**** PROVIDED MATERIAL
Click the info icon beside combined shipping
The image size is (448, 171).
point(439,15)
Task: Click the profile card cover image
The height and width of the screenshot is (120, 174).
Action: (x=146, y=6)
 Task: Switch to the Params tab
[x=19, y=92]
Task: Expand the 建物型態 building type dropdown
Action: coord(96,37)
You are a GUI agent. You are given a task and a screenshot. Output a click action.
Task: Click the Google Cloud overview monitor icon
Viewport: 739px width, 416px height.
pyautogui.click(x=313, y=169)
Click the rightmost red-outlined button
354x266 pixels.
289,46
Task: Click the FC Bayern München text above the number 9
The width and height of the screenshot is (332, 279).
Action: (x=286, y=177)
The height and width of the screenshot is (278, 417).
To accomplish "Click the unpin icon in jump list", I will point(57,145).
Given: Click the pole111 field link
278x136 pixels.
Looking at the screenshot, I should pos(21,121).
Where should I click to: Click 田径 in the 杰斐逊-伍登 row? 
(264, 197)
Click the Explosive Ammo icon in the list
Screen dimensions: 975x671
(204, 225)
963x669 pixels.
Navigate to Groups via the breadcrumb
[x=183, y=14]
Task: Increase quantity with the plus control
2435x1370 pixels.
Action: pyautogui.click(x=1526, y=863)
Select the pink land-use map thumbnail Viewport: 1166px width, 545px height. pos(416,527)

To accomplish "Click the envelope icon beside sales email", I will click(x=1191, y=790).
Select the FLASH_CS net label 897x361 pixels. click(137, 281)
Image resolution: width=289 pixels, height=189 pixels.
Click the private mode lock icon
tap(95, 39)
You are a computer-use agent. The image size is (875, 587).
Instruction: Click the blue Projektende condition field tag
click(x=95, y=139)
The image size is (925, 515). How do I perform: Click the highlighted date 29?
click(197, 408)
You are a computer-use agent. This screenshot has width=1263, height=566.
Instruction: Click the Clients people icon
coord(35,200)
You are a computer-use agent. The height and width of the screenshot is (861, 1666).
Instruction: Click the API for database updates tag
********
- _EXERCISE_:
Can you update all the entries above by swapping every "pixels" for "px" and leaving everything else unchanged?

- _SOLUTION TO THE EXERCISE_:
Click the info icon beside combined shipping
The image size is (448, 171).
point(439,15)
Task: Click the profile card cover image
The height and width of the screenshot is (120, 174).
Action: (x=146, y=6)
 Task: Switch to the Params tab
[x=19, y=92]
Task: Expand the 建物型態 building type dropdown
Action: coord(96,37)
You are a GUI agent. You are given a task and a screenshot. Output a click action.
Task: Click the Google Cloud overview monitor icon
Viewport: 739px width, 416px height.
pyautogui.click(x=313, y=169)
Click the rightmost red-outlined button
354x266 px.
289,46
Task: Click the FC Bayern München text above the number 9
The width and height of the screenshot is (332, 279).
Action: (x=286, y=177)
The height and width of the screenshot is (278, 417).
To accomplish "Click the unpin icon in jump list", I will point(57,145).
Given: Click the pole111 field link
278x136 px.
Looking at the screenshot, I should pos(21,121).
Where should I click to: Click 田径 in the 杰斐逊-伍登 row? 
(264, 197)
Click the Explosive Ammo icon in the list
Screen dimensions: 975x671
(204, 225)
963x669 px.
Navigate to Groups via the breadcrumb
[x=183, y=14]
Task: Increase quantity with the plus control
2435x1370 px.
Action: pyautogui.click(x=1526, y=863)
Select the pink land-use map thumbnail Viewport: 1166px width, 545px height. pos(416,527)

To accomplish "Click the envelope icon beside sales email", I will click(x=1191, y=790).
Select the FLASH_CS net label 897x361 px. click(137, 281)
Image resolution: width=289 px, height=189 px.
Click the private mode lock icon
tap(95, 39)
You are a computer-use agent. The image size is (875, 587).
Instruction: Click the blue Projektende condition field tag
click(x=95, y=139)
The image size is (925, 515). How do I perform: Click the highlighted date 29?
click(197, 408)
You are a computer-use agent. This screenshot has width=1263, height=566.
Instruction: Click the Clients people icon
coord(35,200)
You are a computer-use agent. The height and width of the screenshot is (861, 1666).
Instruction: Click the API for database updates tag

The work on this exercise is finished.